Desse modo, ouso provocar-me, cotidianamente, no sentido de desenvolver a habilidade do pensamento crítico, numa perspectiva de problematizar as ações investigativas e pedagógicas que constituem o meu (re)fazer docente, de modo que, quem sabe (!), possa contribuir com a formação de futuros professores de Ciências e Biologia que se preocuparão com a organização de uma nova estrutura societária, na qual a população brasileira conquistará sua emancipação política-científica-socioambiental, numa perspectiva ética, solidária e humanizada.
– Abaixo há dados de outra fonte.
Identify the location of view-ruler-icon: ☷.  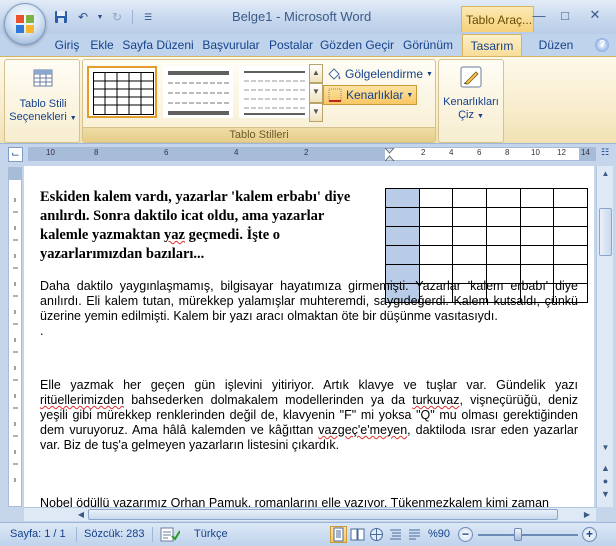
(605, 154). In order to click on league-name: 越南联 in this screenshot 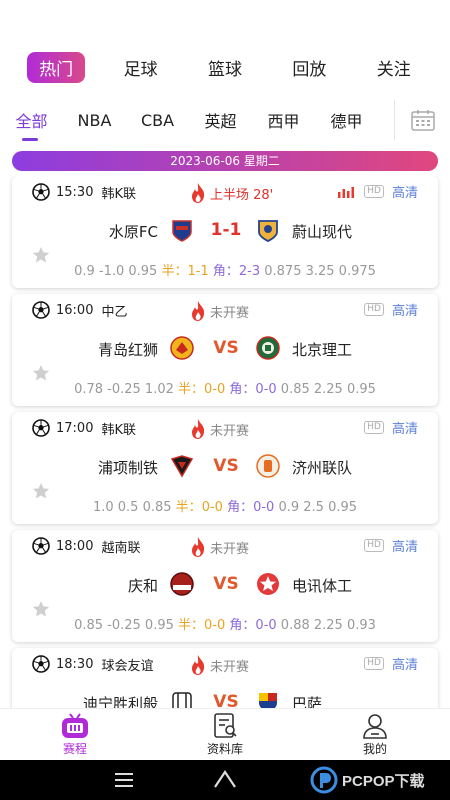, I will do `click(121, 548)`.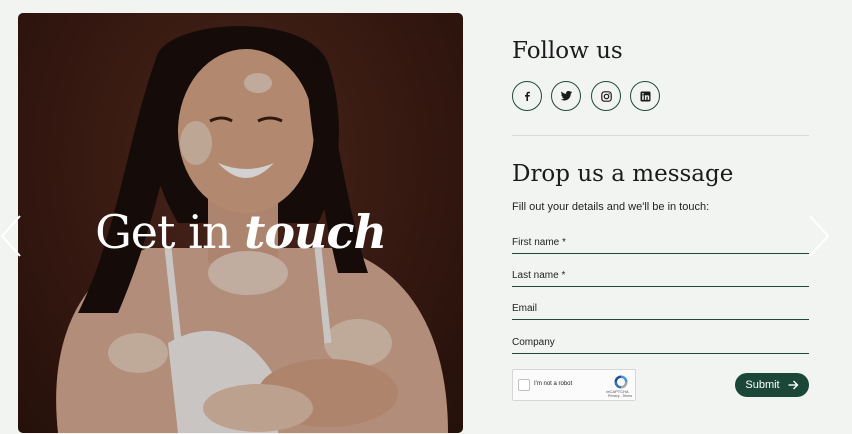 The width and height of the screenshot is (852, 434). What do you see at coordinates (794, 385) in the screenshot?
I see `arrow-right-icon` at bounding box center [794, 385]. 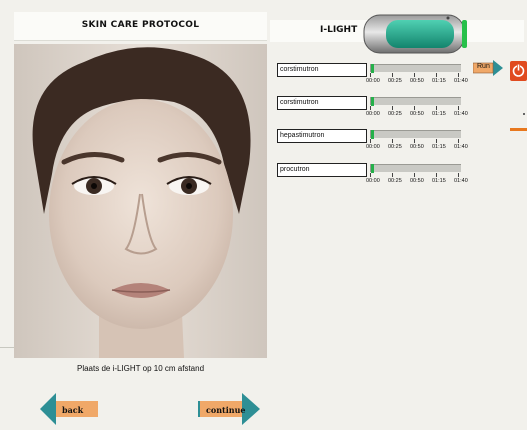 I want to click on back-button: back, so click(x=70, y=409).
[1] Título do texto escrito por Francisco Esteban Bara, publicado em: https://theconversation.com/como-fomentar-el-espiritu-critico-en-los-jovenes-sin-convertirlos-en-opinadores-de-todo-149417


[2] Docente do Curso de Licenciatura em Ciências Biológicas da UNEB/DEDC/Campus VIII. Currículo Lattes: http://lattes.cnpq.br/0838920937933125




REFERÊNCIA


BARA, Francisco Esteban. Por que tantos jovens concluem estudos sem desenvolver verdadeiro espírito crítico? BBC News – Brasil. 9 de janeiro de 2021. Disponível em: https://www.bbc.com/portuguese/geral-55476570.


BARA, Francisco Esteban. Cómo fomentar el espíritu crítico en los jóvenes sin convertirlos en opinadores de todo. The Conversation - Publicado em: 17 de novembro de 2020. Disponível em: https://theconversation.com/como-fomentar-el-espiritu-critico-en-los-jovenes-sin-convertirlos-en-opinadores-de-todo-149417


CHASSOT, A. I. Alfabetização científica: uma possibilidade para a inclusão social. Revista Brasileira de Educação, 22, 89-100. 2003.


CHASSOT, A. I. Alfabetização Científica: questões e desafios para a educação (4a). Ijuí: Ed. Unijuí.2006.


FREIRE, P. A importância do ato de ler – em três artigos que se completam. São Paulo: Cortez. 2005.


FREIRE, Paulo; SHOR, Ira. Medo e ousadia: o cotidiano do professor. Trad. A. Lopez. 7. ed. Rio de Janeiro: Paz e Terra, 1997.


PESCE, Lucila; BRUNO, Adriana Rocha; HESSEL, Ana Maria Di Grado. A premissa dialógica como elemento fundante da Formação de educadores: um intertexto entre Freire, Morin e Latour. Revista Educere Et Educare, Vol. 13, N. 28, maio/agos. 2018.